Dans cette section, nous nous penchons sur les effets pour les marchés financiers du déclin de l’ordre mondial fondé sur des règles. Nous analysons en particulier comment il a faussé l’allocation de capitaux, facteur ultime pour déterminer le retour sur investissement.
L’ordre néolibéral a commencé à occuper le devant de la scène au cours d’une décennie 1970 ravagée par l’inflation. Il offrait alors une solution à ce que les gouvernements considéraient comme les échecs politiques de la pensée économique keynésienne. Sur le plan économique, ce nouvel ordre reposait sur six piliers clés :
- Politique budgétaire disciplinée – ou «gouvernement réduit» caractérisé par un contrôle strict des dépenses publiques;
- Réforme fiscale, élargissement de l’assiette fiscale et adoption de taux d’imposition marginaux modérés;
- Taux d’intérêt et taux de change déterminés par les marchés;
- Libéralisation des biens et des flux de capitaux;
- Privatisation des entreprises publiques et déréglementation;
- Application stricte du droit de propriété et d’autres droits légaux.
Nous analysons comment l’érosion de cet ordre mondial fondé sur des règles a faussé l’allocation de capitaux, facteur ultime pour la détermination du retour sur investissement.
Cette nouvelle configuration a fonctionné. L’économie mondiale a traversé un âge d’or caractérisé par des gains de productivité rapides, des volumes d’échanges en hausse et l’émergence de la Chine comme nouvelle superpuissance économique. Les marchés financiers en ont également énormément profité. Les actions ont connu l’un des plus longs et des plus solides marchés haussiers jamais enregistrés; les primes de risque ont chuté jusqu’à devenir quasi nulles; les rendements obligataires se sont effondrés avec la dissipation des pressions inflationnistes.
Mais tout cela a pris fin avec la crise financière mondiale (CFM) en 2008. Cette crise a ouvert, chez les décideurs politiques, une période de doute intense qui a abouti à un démantèlement en règle du consensus de Washington et au retour à un État plus interventionniste. Le tournant est arrivé avec l’introduction de l’assouplissement quantitatif (QE) en 2008-2009 par toutes les grandes banques centrales.
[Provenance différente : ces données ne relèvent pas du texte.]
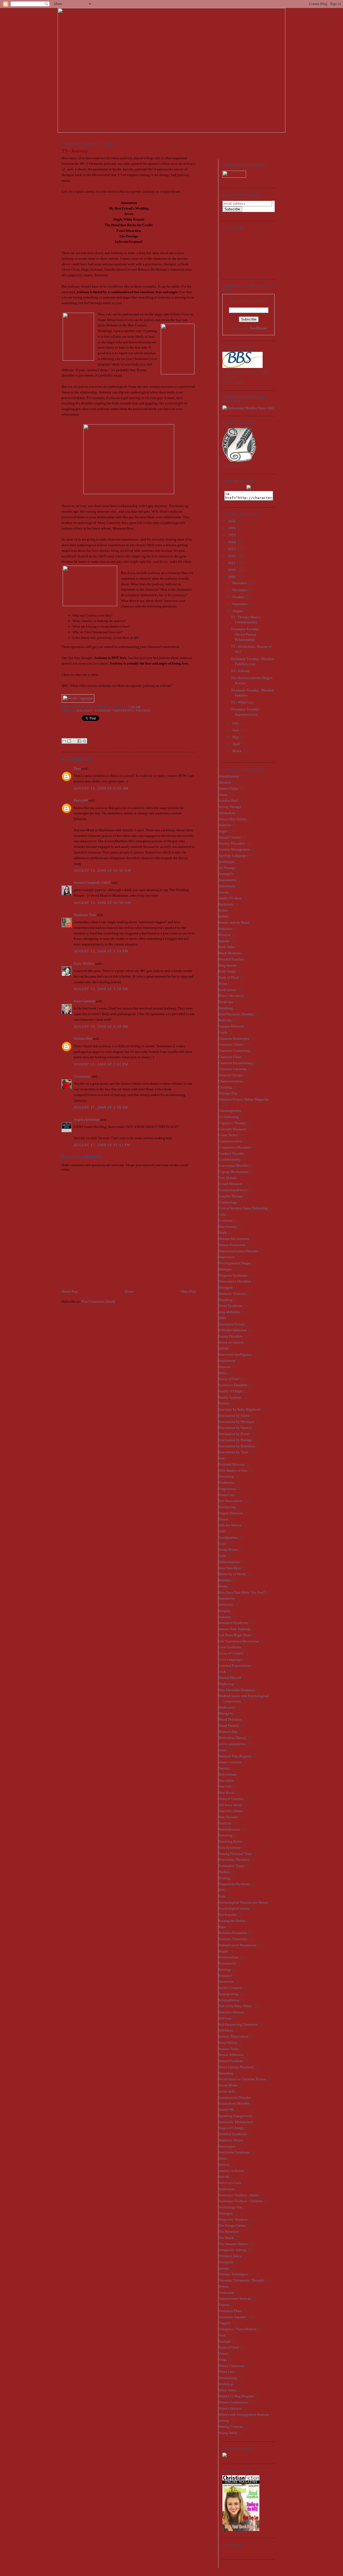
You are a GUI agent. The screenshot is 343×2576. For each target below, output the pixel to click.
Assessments (227, 880)
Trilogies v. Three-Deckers (237, 2329)
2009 (232, 577)
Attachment (226, 886)
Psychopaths (227, 1915)
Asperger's (225, 874)
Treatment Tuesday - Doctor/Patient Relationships (246, 634)
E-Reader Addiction (232, 1330)
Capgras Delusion (231, 1026)
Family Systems (229, 1397)
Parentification (229, 1829)
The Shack (226, 2238)
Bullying (225, 1020)
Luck (222, 1671)
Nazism (223, 1768)
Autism (223, 892)
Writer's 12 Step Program (236, 2396)
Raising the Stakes (231, 1921)
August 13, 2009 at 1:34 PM (101, 951)
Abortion (225, 782)
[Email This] (64, 741)
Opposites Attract (230, 1811)
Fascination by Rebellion (236, 1446)
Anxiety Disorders (231, 843)
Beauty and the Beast (233, 922)
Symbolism (226, 2189)
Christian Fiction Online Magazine (243, 1099)
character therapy (230, 1075)
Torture (223, 2286)
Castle (223, 1032)
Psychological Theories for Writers (243, 1902)
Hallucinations (229, 1562)
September (240, 604)
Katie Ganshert (84, 1001)
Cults (222, 1214)
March (237, 751)
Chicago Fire (227, 1093)
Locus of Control (230, 1653)
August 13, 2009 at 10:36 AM (102, 870)
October (238, 597)
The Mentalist (228, 2232)
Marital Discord (229, 1678)
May (236, 737)
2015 (232, 535)
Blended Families (231, 959)
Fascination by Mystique (236, 1422)
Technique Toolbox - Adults (238, 2195)
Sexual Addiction (231, 2055)
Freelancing (227, 1507)
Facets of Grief (228, 1379)
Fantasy (224, 1403)
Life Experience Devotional (238, 1641)
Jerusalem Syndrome (233, 1623)
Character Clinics (231, 1044)
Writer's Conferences (233, 2402)
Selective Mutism (231, 2012)
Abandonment (228, 776)
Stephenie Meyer (230, 2140)
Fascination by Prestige (235, 1440)
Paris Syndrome (229, 1848)
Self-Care (225, 2018)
Elles sont ainsi devenues les acheteurs de premier et de dernier ressort des obligations d’État, ce qui revenait à fixer le coût réel du capital pour les investisseurs. Le QE avait été pensé comme une solution temporaire à une situation d’urgence.
Toutefois, comme les urgences se multipliaient, non seulement le QE est devenu le mode de fonctionnement par défaut, mais les gouvernements nationaux, poussés par leurs électeurs, ont également durci la réglementation de l’économie et de la finance. Par conséquent, le rôle des marchés financiers – canaliser efficacement les capitaux issus de l’épargne vers les entreprises pour maximiser les performances et la productivité en réduisant le plus possible les perturbations et la volatilité – est aujourd’hui remis en cause.